Edward died on October 10, 2013, leaving to survive him, Mildred (after having been married for 28 years), and his four children from his first marriage including Kevin.
Since nothing was in Edward’s name alone upon Edward’s death, Mildred did not probate Edward’s estate and due to her retitling of Edward’s account (which held the proceeds from the sale of the Virginia property) the Virginia sale proceeds passed by operation of law to Mildred.
Kevin sued his step-mother alleging that Edward had purposefully segregated the proceeds from the sale of the Virginia property with the intent to preserve the funds for his children.
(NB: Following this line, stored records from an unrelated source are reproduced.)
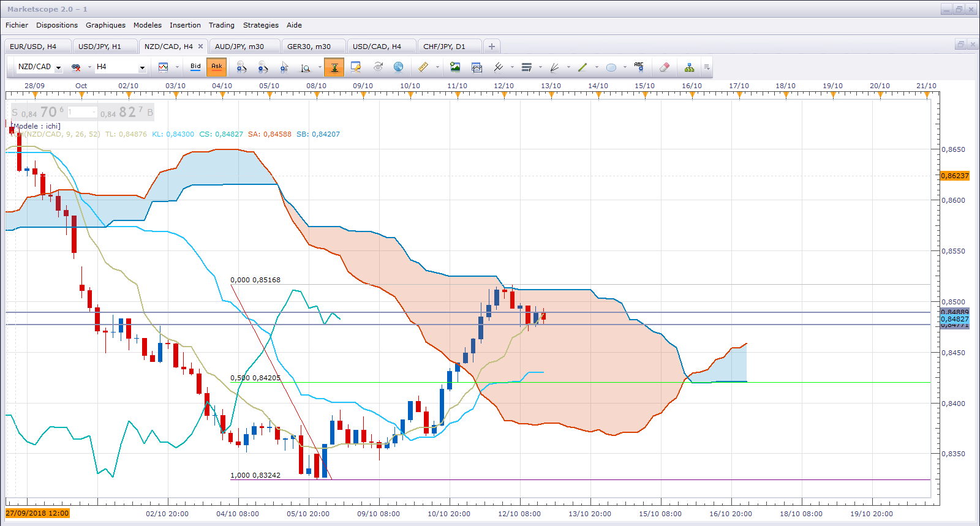
Task: Pick the ellipse shape drawing tool
Action: click(611, 67)
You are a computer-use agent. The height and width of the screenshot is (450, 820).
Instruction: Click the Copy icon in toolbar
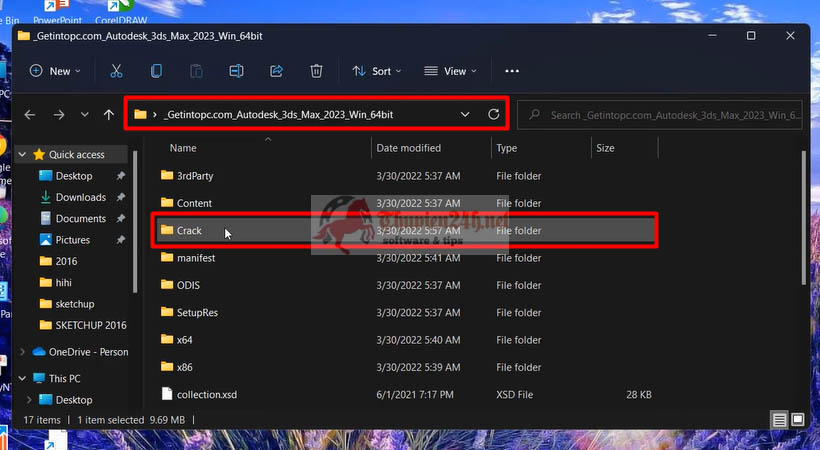point(156,71)
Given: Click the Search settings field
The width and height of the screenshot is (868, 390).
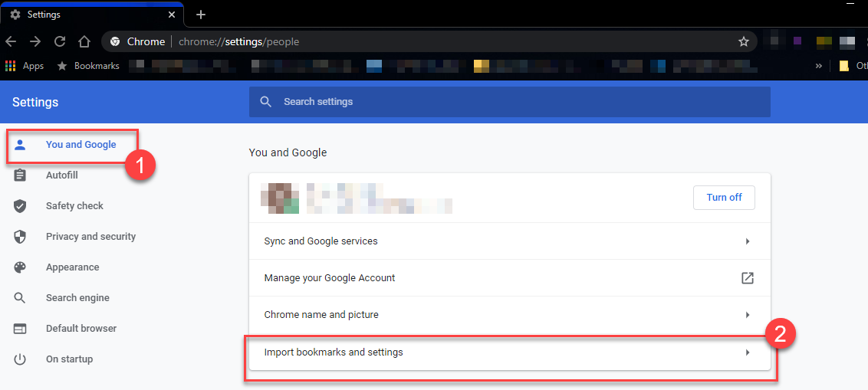Looking at the screenshot, I should click(x=510, y=102).
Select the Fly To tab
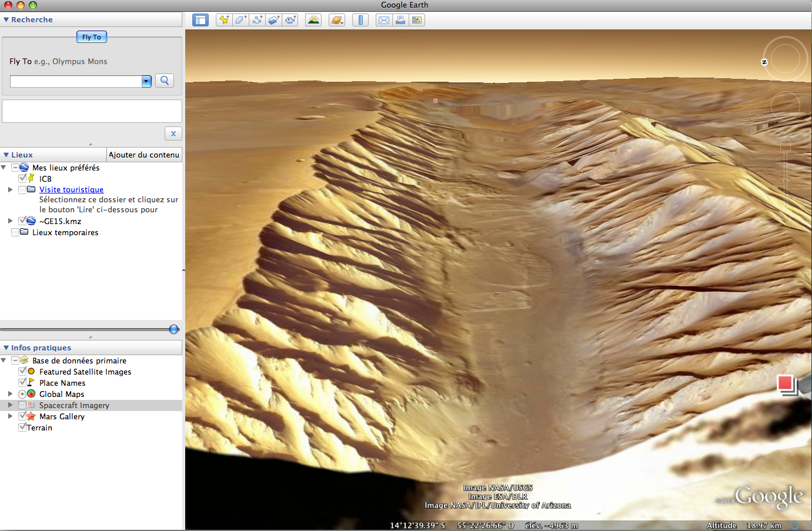This screenshot has width=812, height=531. tap(92, 37)
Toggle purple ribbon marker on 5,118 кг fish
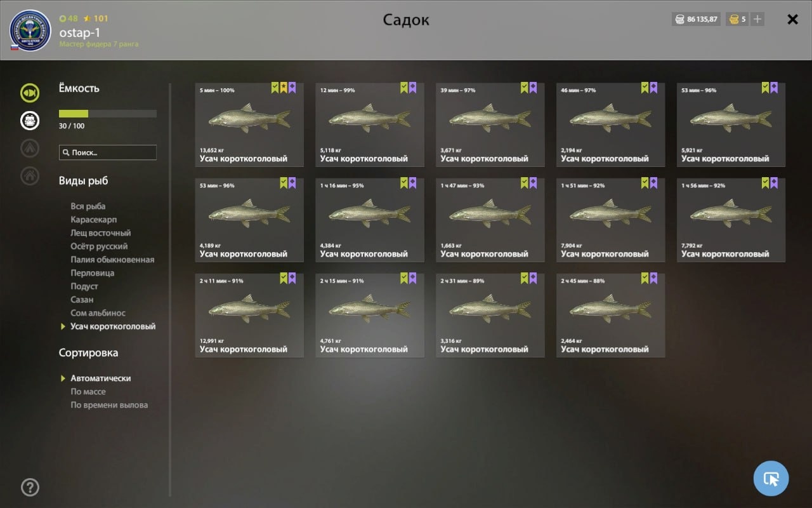The height and width of the screenshot is (508, 812). [x=412, y=88]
Mildred alleged (and Master Ayvazian agreed) that Edward had changed his testamentary plan when he sold the Virginia property under the doctrine of ademption. Further, the Court held, that even if Edward had not known about or approved of Mildred’s adding herself to the account, and even if the Court held that Mildred had to return the money from the account to the estate, the money would have flowed under the Will into the residuary clause, thereby ending up in Mildred’s hands anyway as she was the sole remainder beneficiary.
Master Kim E. Ayvazian relied upon In the Matter of Estate of Hobson, 456 A.2d 800 (1982):
The Court in Hobson held that:
“[U]nder Delaware law, when a testator has sold real estate during her lifetime, such disposition works an ademption of the specific devise in her Will. Consequently, the rights of devisees do not attach by way of substitution to the proceeds of its sale or to other property subsequently acquired by the testator. Moreover, in Delaware the rule of ademption is not dependent on the apparent intention of the testator. In fact, the application of the rule may, in many instances, defeat the intention of the testator. ” (Emphasis added.)
What did Edward actually intend? Tough to say since Edward cannot testify. But clearly, if Edward’s intent is not important, then it really doesn’t matter. Even if Kevin could have proven that his father intended to or meant to leave this money to his children, this would not have been enough for the children to inherit the sales proceeds because:
- The Durable Personal Power of Attorney was sufficiently broad to enable Mildred to retitle the funds jointly thereby defeating Edward’s supposed intent.
- Edward had not changed his Will after the sale of the Virginia property and since Mildred was the residuary beneficiary, then the money from the sale would have flowed through to the residue to Mildred, not to the children.
Assuming that Edward wanted this money to go to his children, what could Edward have done to ensure that the proceeds from the sale of his Virginia property actually went to his children?
Edward had a smaller account with a daughter as joint owner but Mildred removed the daughter’s name from this account before Edward’s death so this account, too, went to Mildred.
How could Edward have ensured that the money went to his children?
Edward should have reviewed his Will after the sale of the Virginia property, and prepared a Codicil to leave the proceeds from the sale of the Virginia property to his children.
Edward should have also revised his Durable Power of Attorney to thwart Mildred’s right to add her name to this account. As shown by this case, Durable Powers of Attorney are powerful documents – under which it is possible to completely change someone’s testamentary scheme.
Take the time to review your estate planning documents each and every year to ensure that the documents still fit your family and do not inadvertently let your testamentary plans get changed by anyone other than you.